**EXTRAIT DU TEXTE:**

+ + +

En 1871 deux-mille Algériens furent exilés en Nouvelle Calédonie dans le pacifique sud après les grandes révoltes de Kabylie. Le statut particulier de relégation interdisait le retour en France. Wauquiez propose aujourd’hui une version atlantique nord, en demandant que les OQTF supposés dangereux soient relégués au large de Terre Neuve dans la collectivité d'outre-mer de la République française de Saint Pierre et Miquelon où vivent six-mille Français.

Comme les relégués de Nouvelle-Calédonie, le retour en France serait impossible puisque Saint Pierre et Miquelon est hors des accords de Schengen. Déjà dans les années trente l’inhumanité et l’inefficacité des bagnes d’outre-mer comme celui de Cayenne d’où les derniers forçats rentrèrent en 1953, avaient été démontrées.

OQTF et CRA

En 2024, cent-quarante-mille OQTF ont été prononcés en France par des décisions administratives préfectorales, trois fois plus qu’en Allemagne et cinq fois plus qu’en Italie. Sans surprise et de manière démagogique, Laurent Wauquiez amalgame les OQTF administratifs avec les infractions pénales jugées, commises par des étrangers et qui représentent 7% des personnes visées par un OQTF. Entre 2014 et 2024 le nombre d’OQTF a été multiplié par deux et le nombre de retours après OQTF est resté stable à environ vingt-mille par an depuis dix ans[2]. Les statistiques sur les retours réels et le « stock » total de personnes sous OQTF encore présentes en France sont difficiles à obtenir.

+ + +

**DONNÉES FOURNIES:**
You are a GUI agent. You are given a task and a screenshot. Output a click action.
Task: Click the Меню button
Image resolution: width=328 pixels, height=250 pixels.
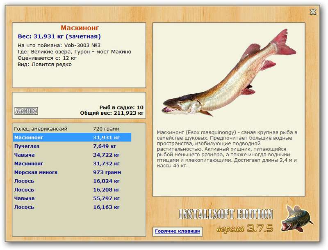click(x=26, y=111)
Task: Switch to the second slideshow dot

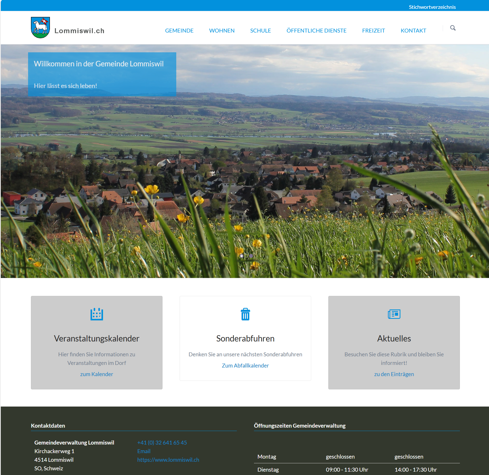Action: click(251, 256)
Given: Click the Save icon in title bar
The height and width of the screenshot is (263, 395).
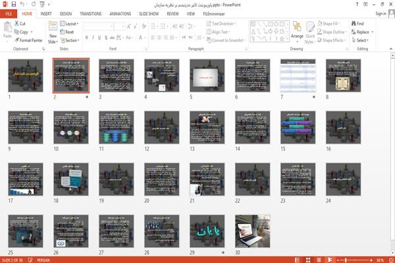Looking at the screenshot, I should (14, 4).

+ + +

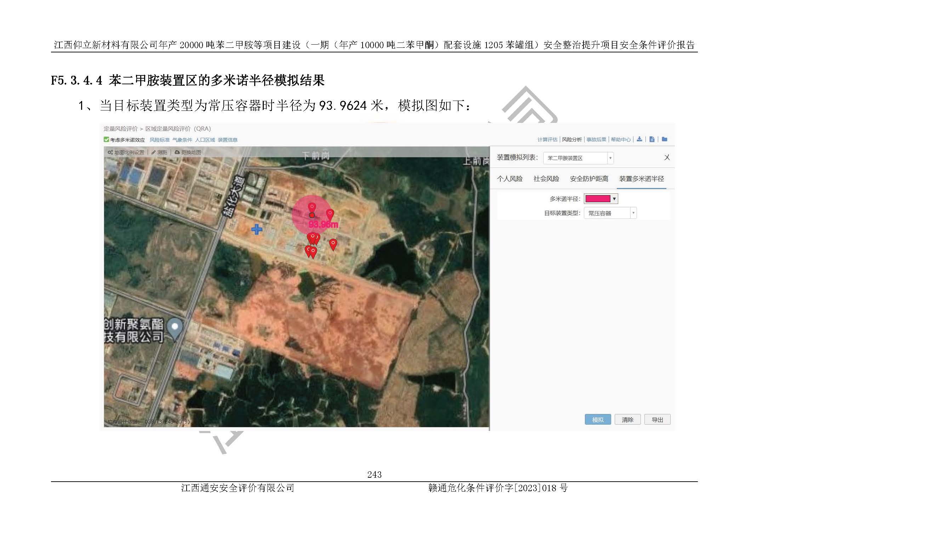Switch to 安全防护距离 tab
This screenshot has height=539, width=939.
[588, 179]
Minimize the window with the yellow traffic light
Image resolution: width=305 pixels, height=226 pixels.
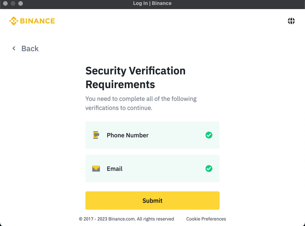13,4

+ + +

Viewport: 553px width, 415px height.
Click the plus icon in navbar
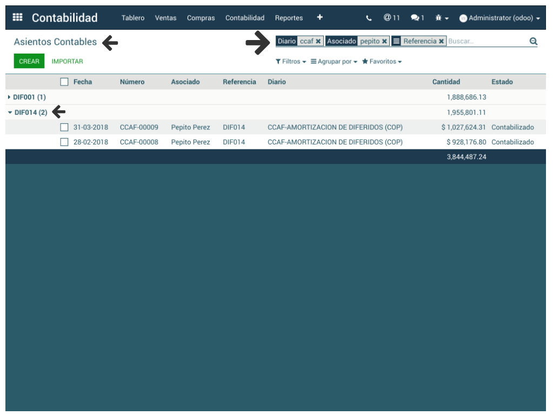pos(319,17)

+ + +

Recopiez sans rien changer le passage du texte sur les OQTF qui va de « Comme les relégués » à « avaient été démontrées. ».

**LA RÉPONSE:**
Comme les relégués de Nouvelle-Calédonie, le retour en France serait impossible puisque Saint Pierre et Miquelon est hors des accords de Schengen. Déjà dans les années trente l’inhumanité et l’inefficacité des bagnes d’outre-mer comme celui de Cayenne d’où les derniers forçats rentrèrent en 1953, avaient été démontrées.